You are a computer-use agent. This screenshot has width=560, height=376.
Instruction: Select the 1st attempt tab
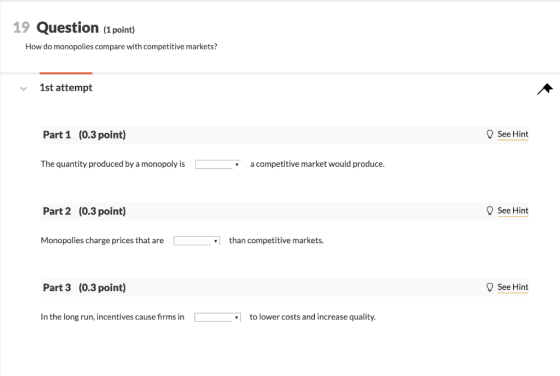(x=66, y=87)
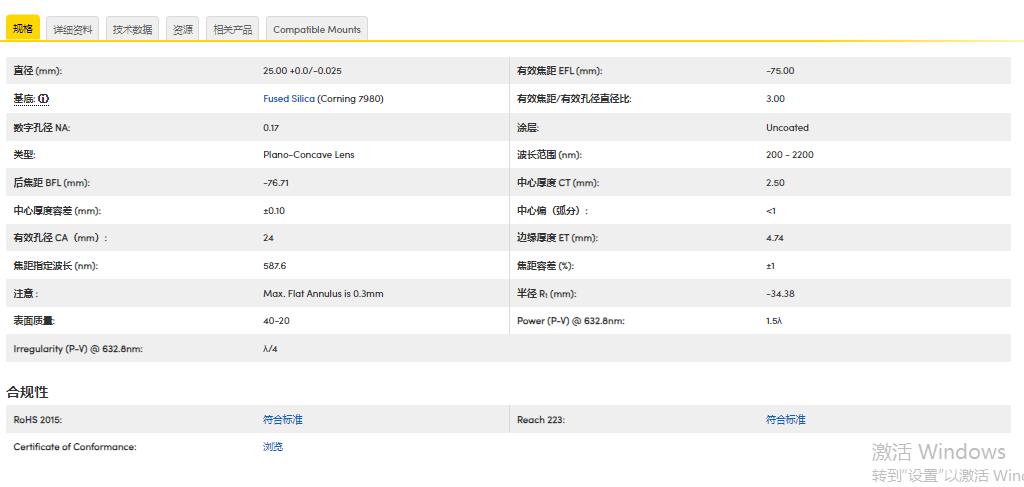
Task: Click the info icon beside 基底
Action: pos(44,99)
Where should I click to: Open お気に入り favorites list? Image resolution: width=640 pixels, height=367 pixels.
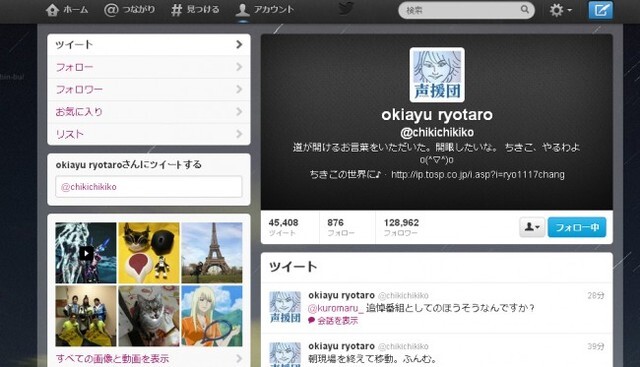pos(149,112)
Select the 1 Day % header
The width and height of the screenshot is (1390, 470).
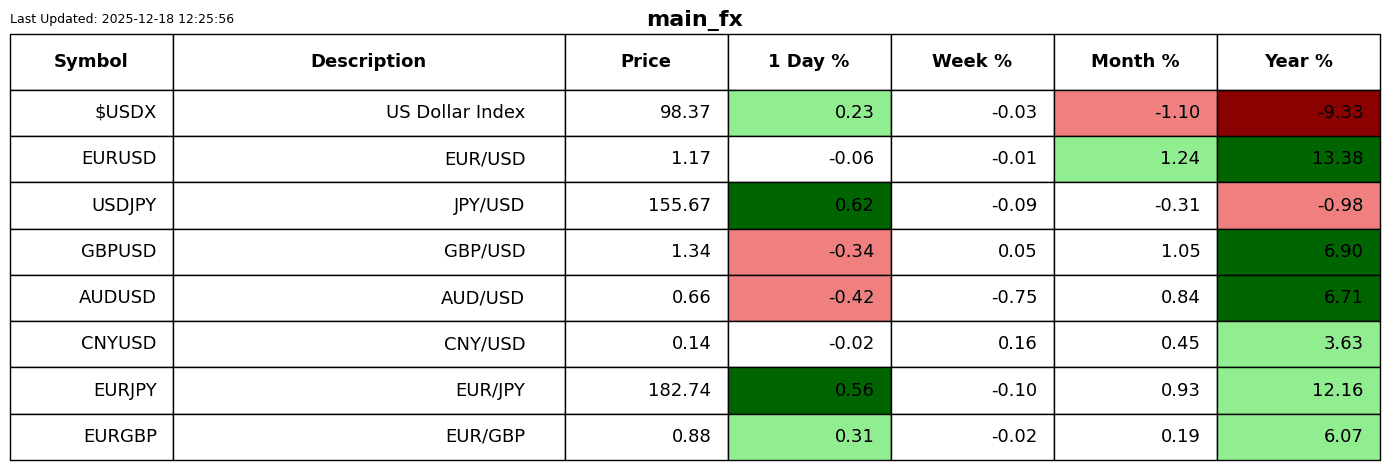pos(809,62)
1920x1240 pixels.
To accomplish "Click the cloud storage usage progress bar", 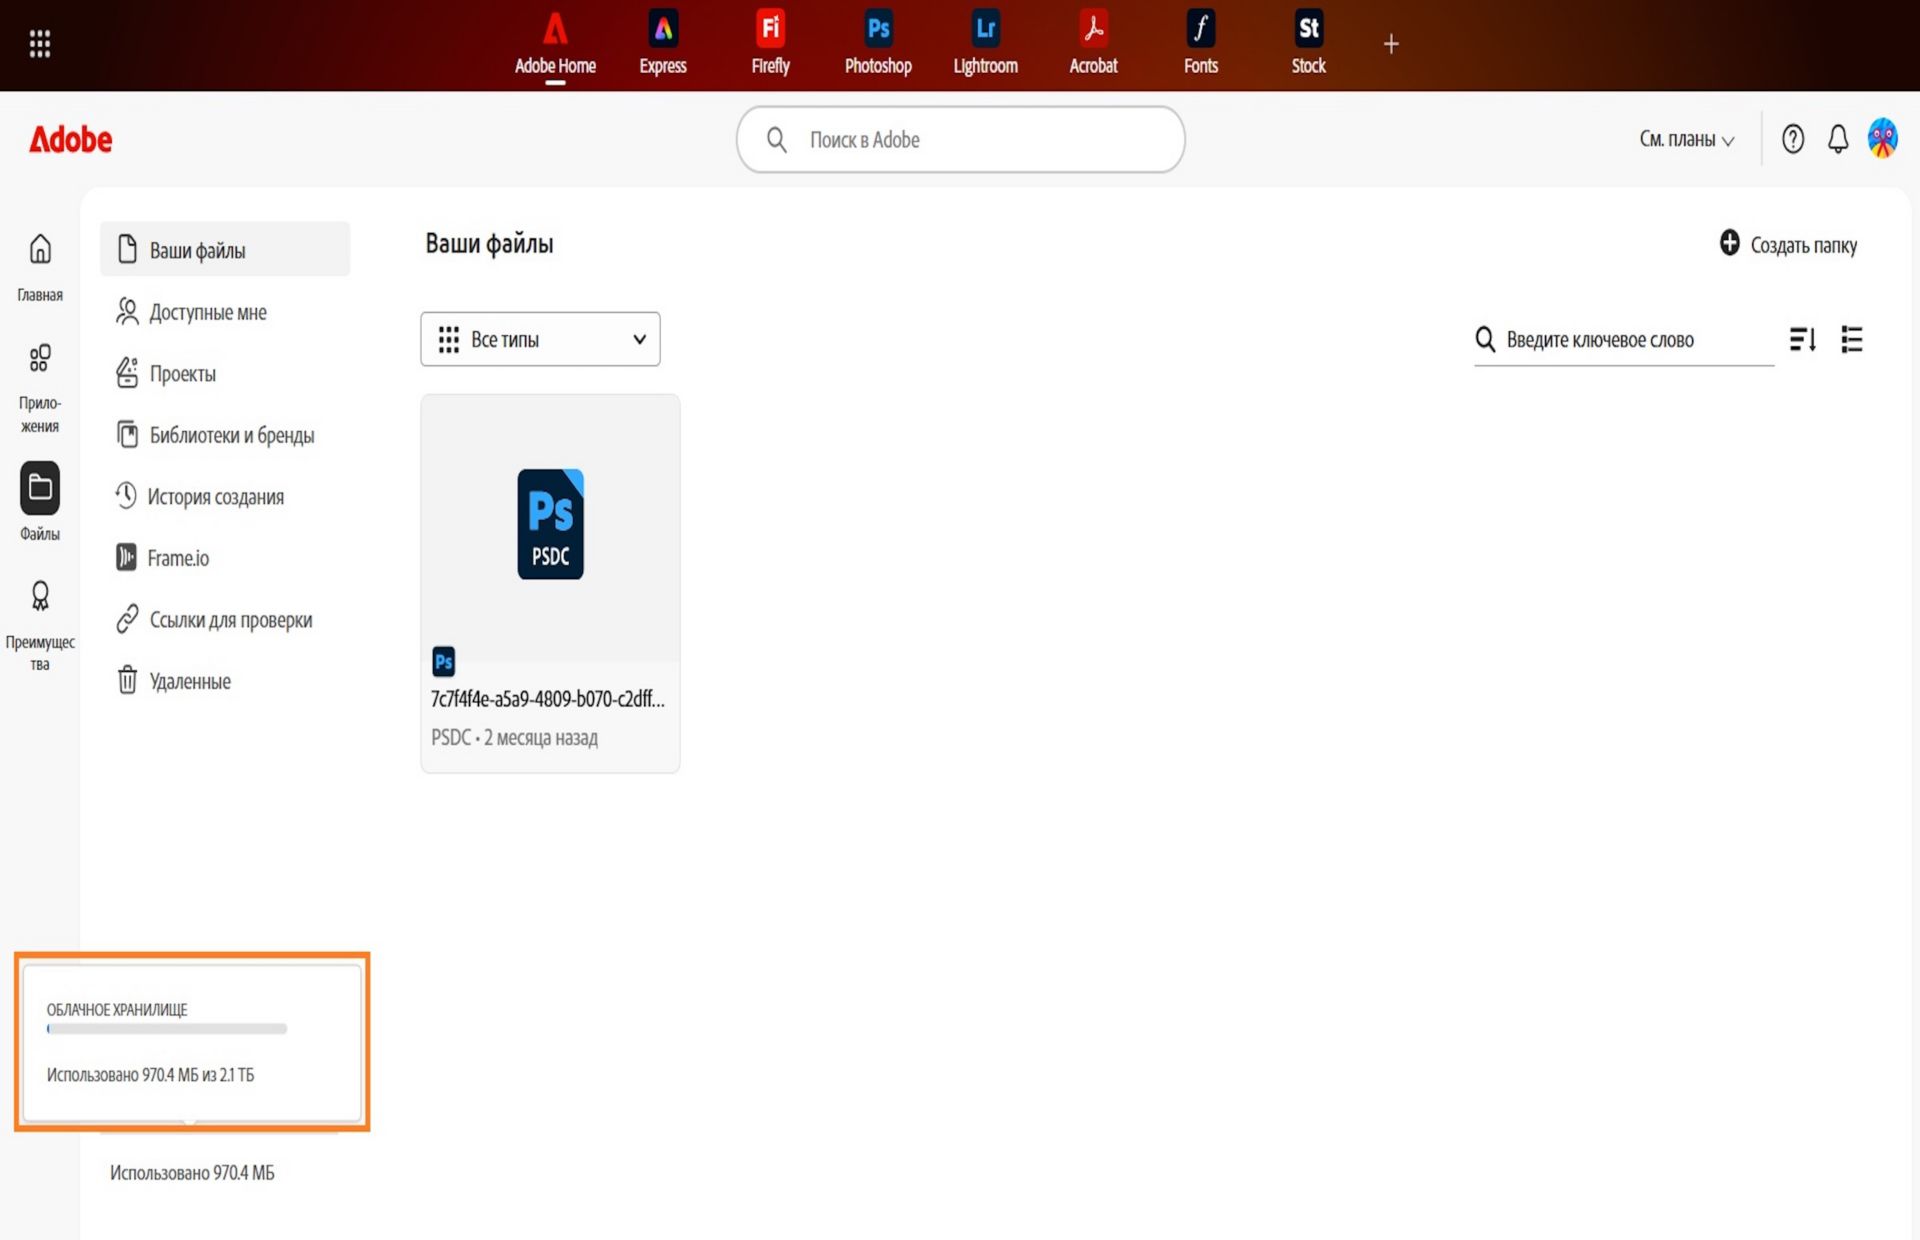I will [x=167, y=1028].
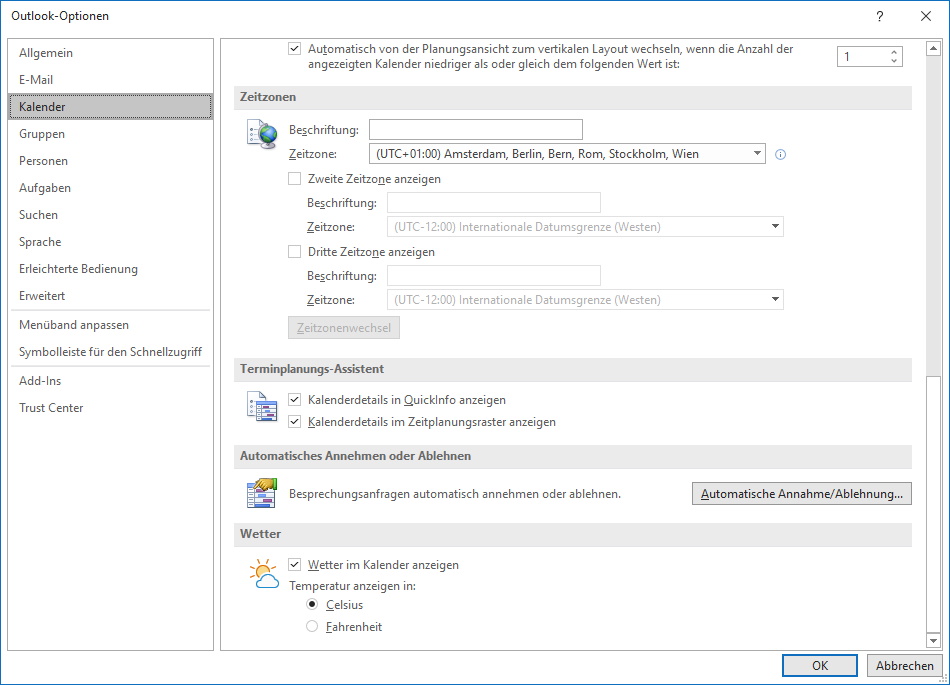Select the Fahrenheit radio button
Viewport: 950px width, 685px height.
(x=312, y=626)
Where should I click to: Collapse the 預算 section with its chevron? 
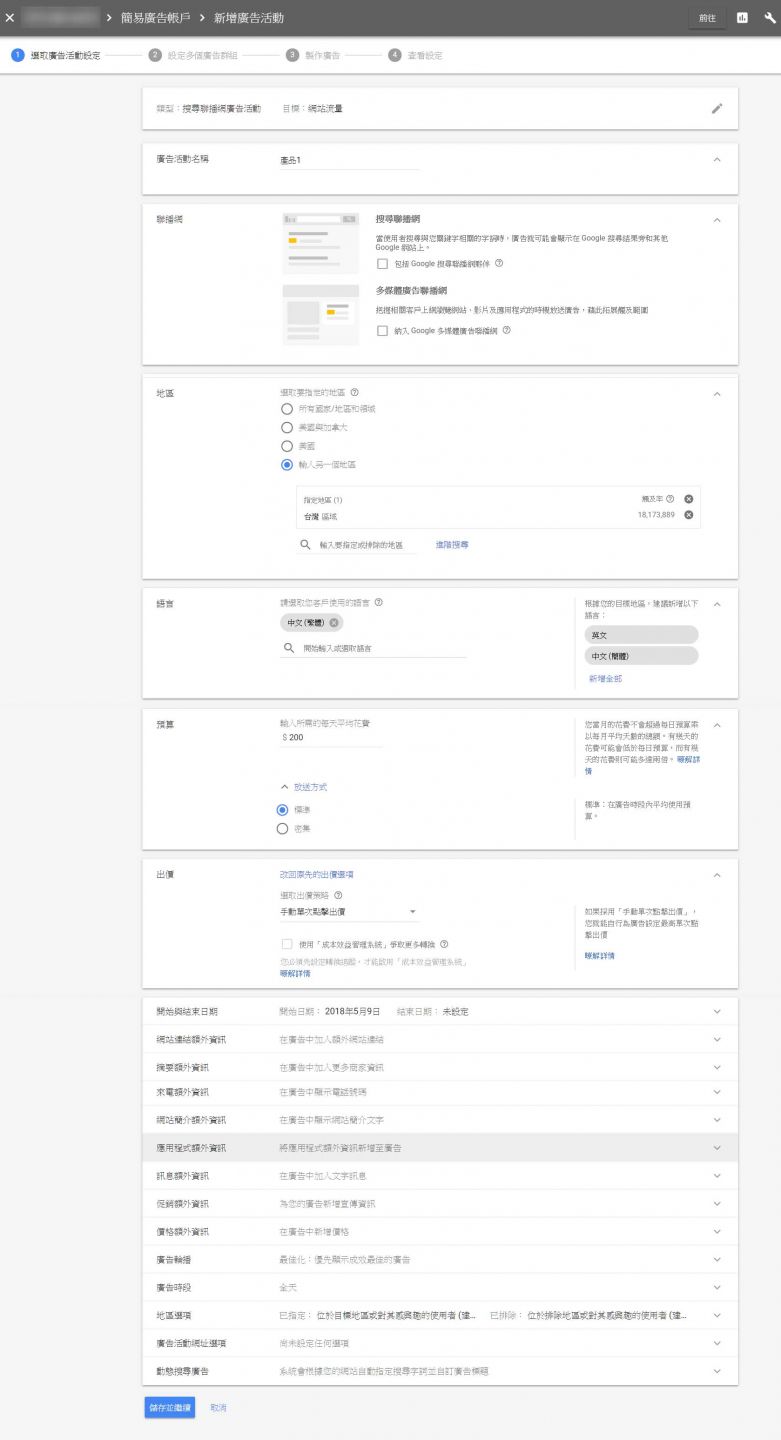point(716,723)
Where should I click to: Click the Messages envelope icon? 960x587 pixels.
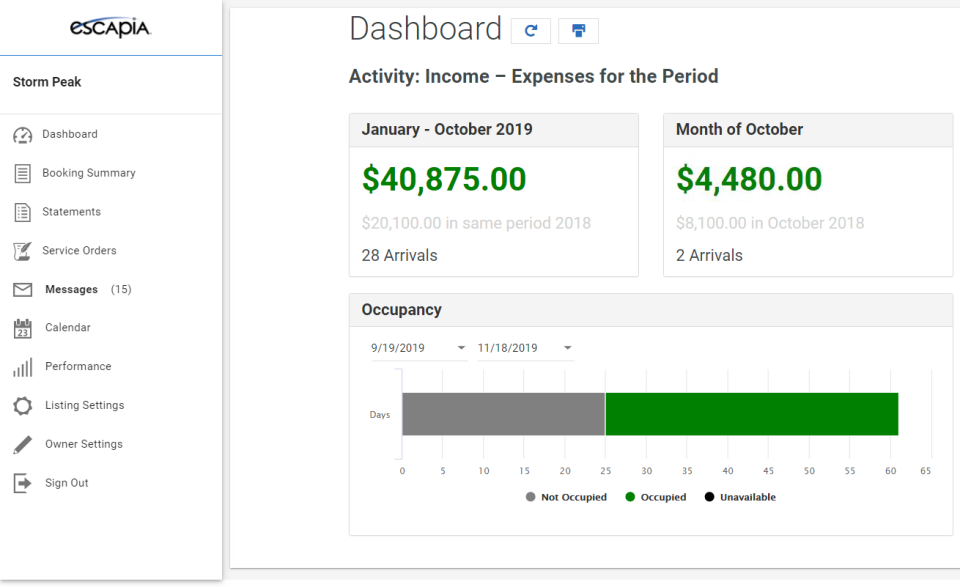22,290
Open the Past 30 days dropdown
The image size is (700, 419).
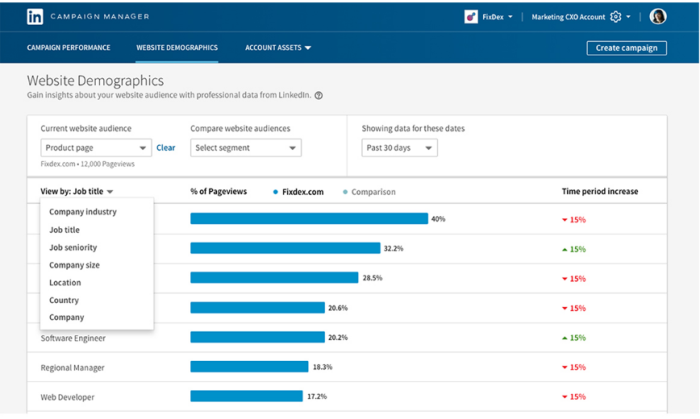coord(399,148)
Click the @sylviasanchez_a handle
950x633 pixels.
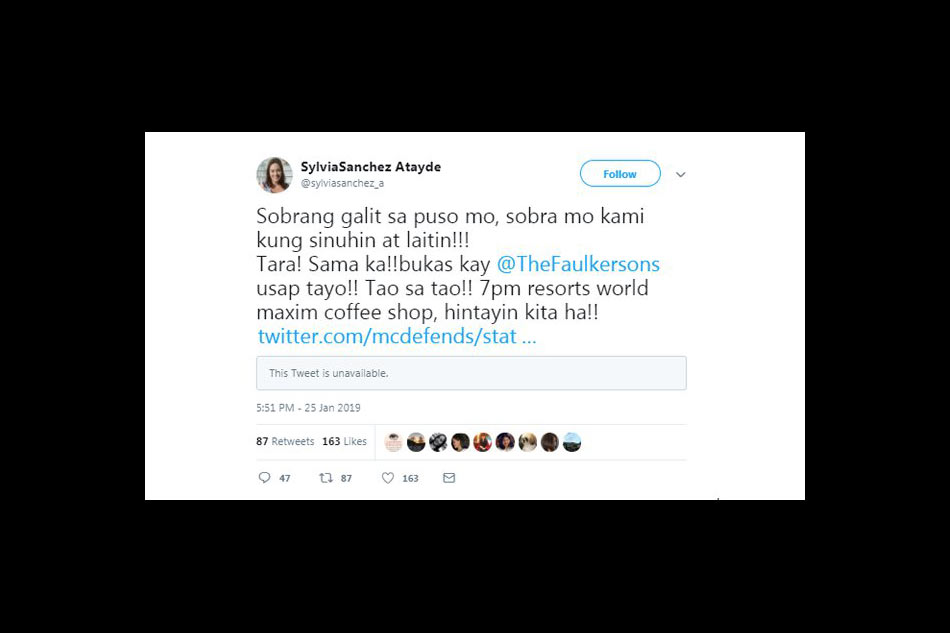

What to work on: Only one thing is required: an exact printout of the lines from the line containing "Where should I click to: Click" through the last line of the records, pictures excluded.

Result of this exercise:
Where should I click to: Click the Messages envelope icon? 960x587 pixels.
22,290
Open the Past 30 days dropdown
The image size is (700, 419).
coord(399,148)
Click the @sylviasanchez_a handle
950x633 pixels.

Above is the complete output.